Under the terms of the agreement, Apollomics will be responsible for clinical development and commercialization in Greater China. Apollomics and Iterion will form a joint development committee to ensure ongoing collaboration of Tegavivint across indications and geographies. Iterion has received an initial cash payment for ongoing research and development costs in connection with the company’s global development of Tegavivint. Iterion is also eligible to receive potential development and sales milestone payments, as well as tiered royalties on net sales. Apollomics will be responsible for all costs related to development and commercialization activities for Tegavivint in Greater China.

Rahul Aras, Ph.D., President and Chief Executive Officer, Iterion Therapeutics, added, "As we explore multiple indications for Tegavivint in the U.S., including desmoid tumors, acute myeloid leukemia, non-small cell lung cancer, and pediatric cancers, we are excited to partner with Apollomics to expand its development and potential commercialization in Greater China. With Apollomics’ oncology focus and growing footprint in China, they are the partner of choice to successfully advance Tegavivint for cancer patients in this region."

About Tegavivint

Tegavivint is a potent and selective inhibitor of nuclear β-catenin that binds to TBL1 (Transducin βeta-like Protein One), a downstream target in the Wnt-signaling pathway. Targeting TBL1 may enable specific silencing of Wnt-pathway oncogenic gene expression without affecting other necessary cellular functions that are disrupted when targeting higher up the Wnt-pathway. This avoids toxicity issues common to other drugs in this pathway.

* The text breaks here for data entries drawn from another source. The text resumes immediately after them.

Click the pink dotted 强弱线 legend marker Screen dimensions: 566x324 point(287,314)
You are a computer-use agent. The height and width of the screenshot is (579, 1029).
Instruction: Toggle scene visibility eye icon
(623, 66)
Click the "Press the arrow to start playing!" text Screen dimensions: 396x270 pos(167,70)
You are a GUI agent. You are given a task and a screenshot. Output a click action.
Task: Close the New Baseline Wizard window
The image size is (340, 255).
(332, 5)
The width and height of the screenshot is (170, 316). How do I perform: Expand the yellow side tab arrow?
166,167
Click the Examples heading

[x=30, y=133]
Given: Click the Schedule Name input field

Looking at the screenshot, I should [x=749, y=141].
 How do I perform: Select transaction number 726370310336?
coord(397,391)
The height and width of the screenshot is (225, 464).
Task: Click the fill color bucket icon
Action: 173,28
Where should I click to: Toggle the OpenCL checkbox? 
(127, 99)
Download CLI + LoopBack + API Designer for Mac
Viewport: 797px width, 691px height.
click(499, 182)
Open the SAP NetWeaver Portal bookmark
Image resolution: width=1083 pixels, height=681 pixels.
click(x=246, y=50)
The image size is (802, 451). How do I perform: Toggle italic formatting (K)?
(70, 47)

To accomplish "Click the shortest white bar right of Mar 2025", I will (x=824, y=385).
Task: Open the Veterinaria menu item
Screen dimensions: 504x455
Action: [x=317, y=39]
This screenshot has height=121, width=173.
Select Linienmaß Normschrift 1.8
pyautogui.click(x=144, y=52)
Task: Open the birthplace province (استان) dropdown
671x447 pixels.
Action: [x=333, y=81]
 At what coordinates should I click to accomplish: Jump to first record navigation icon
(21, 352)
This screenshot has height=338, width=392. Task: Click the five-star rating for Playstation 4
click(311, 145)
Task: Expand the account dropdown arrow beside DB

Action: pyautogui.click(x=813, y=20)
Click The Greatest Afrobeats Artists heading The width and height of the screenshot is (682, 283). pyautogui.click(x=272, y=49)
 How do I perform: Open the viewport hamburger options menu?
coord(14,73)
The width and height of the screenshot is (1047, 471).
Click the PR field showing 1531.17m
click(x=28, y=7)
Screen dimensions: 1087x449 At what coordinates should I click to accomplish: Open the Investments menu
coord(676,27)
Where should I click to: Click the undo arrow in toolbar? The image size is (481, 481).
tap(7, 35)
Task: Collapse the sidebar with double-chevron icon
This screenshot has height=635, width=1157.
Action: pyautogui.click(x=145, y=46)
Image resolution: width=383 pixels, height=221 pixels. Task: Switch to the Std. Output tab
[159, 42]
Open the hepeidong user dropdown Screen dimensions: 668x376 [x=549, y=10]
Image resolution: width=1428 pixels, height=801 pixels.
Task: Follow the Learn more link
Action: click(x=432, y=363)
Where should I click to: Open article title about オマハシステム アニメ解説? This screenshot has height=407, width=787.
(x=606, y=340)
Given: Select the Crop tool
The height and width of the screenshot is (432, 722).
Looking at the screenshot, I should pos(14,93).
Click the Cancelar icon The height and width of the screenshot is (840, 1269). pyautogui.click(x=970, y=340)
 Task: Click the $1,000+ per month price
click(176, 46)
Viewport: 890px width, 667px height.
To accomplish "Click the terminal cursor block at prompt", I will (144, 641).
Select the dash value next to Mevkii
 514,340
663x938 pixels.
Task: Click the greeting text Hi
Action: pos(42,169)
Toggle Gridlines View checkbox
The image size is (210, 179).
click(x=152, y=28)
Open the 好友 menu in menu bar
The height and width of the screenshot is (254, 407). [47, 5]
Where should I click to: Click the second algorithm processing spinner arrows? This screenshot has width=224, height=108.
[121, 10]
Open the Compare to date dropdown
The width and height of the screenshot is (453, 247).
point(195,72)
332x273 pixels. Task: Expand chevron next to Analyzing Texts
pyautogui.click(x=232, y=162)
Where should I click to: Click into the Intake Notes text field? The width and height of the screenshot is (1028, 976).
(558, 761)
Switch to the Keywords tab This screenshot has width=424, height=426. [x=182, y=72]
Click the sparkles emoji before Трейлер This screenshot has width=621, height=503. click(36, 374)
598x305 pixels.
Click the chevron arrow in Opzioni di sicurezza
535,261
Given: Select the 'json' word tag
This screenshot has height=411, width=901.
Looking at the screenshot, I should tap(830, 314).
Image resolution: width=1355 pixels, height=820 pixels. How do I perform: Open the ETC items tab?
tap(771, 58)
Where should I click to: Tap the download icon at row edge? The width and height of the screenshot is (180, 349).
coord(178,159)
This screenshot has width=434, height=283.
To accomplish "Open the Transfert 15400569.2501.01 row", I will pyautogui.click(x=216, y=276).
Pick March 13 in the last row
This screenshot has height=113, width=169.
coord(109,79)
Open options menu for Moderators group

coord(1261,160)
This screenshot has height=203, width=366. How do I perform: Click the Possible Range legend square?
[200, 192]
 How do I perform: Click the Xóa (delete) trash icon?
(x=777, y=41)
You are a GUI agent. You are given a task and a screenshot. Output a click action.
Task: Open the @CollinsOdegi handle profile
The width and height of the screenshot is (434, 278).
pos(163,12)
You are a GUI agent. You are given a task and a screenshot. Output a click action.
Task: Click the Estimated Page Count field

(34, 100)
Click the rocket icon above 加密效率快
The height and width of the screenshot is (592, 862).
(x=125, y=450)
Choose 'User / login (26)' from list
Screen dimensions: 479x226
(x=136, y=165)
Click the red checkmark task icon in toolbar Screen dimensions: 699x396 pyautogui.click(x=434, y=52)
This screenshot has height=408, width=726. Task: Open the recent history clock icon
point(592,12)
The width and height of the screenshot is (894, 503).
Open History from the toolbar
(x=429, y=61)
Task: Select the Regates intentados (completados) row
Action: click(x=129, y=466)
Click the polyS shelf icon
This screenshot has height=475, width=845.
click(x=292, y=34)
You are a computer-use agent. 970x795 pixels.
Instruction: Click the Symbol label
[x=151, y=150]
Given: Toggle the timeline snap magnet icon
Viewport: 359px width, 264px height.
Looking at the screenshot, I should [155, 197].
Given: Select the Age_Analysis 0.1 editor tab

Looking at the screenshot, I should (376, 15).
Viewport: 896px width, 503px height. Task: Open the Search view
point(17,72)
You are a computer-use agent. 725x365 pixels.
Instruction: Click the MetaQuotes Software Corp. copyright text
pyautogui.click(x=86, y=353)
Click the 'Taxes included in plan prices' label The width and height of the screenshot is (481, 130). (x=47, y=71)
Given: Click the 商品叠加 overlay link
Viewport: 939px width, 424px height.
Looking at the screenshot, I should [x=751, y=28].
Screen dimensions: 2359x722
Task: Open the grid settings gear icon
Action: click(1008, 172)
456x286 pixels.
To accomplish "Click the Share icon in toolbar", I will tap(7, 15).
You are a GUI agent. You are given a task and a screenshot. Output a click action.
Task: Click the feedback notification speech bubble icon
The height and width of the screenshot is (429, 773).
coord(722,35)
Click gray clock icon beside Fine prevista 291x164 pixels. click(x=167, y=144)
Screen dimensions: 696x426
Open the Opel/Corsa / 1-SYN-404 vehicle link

Tegavivint has the potential for clinical utility in multiple cancer types. Tegavivint is currently the subject of a Phase 1/2a clinical trial in progressive desmoid tumors. Desmoid tumors, a rare type of sarcoma for which there is no currently approved therapy, are driven primarily by nuclear β-catenin signaling and, thus, present an optimal indication for demonstrating the drug’s mechanism of action as the company pursues additional clinical programs. Tegavivint has also demonstrated anti-tumor activity in multiple pre-clinical models, including acute myeloid leukemia (AML) and non-small cell lung cancer (NSCLC).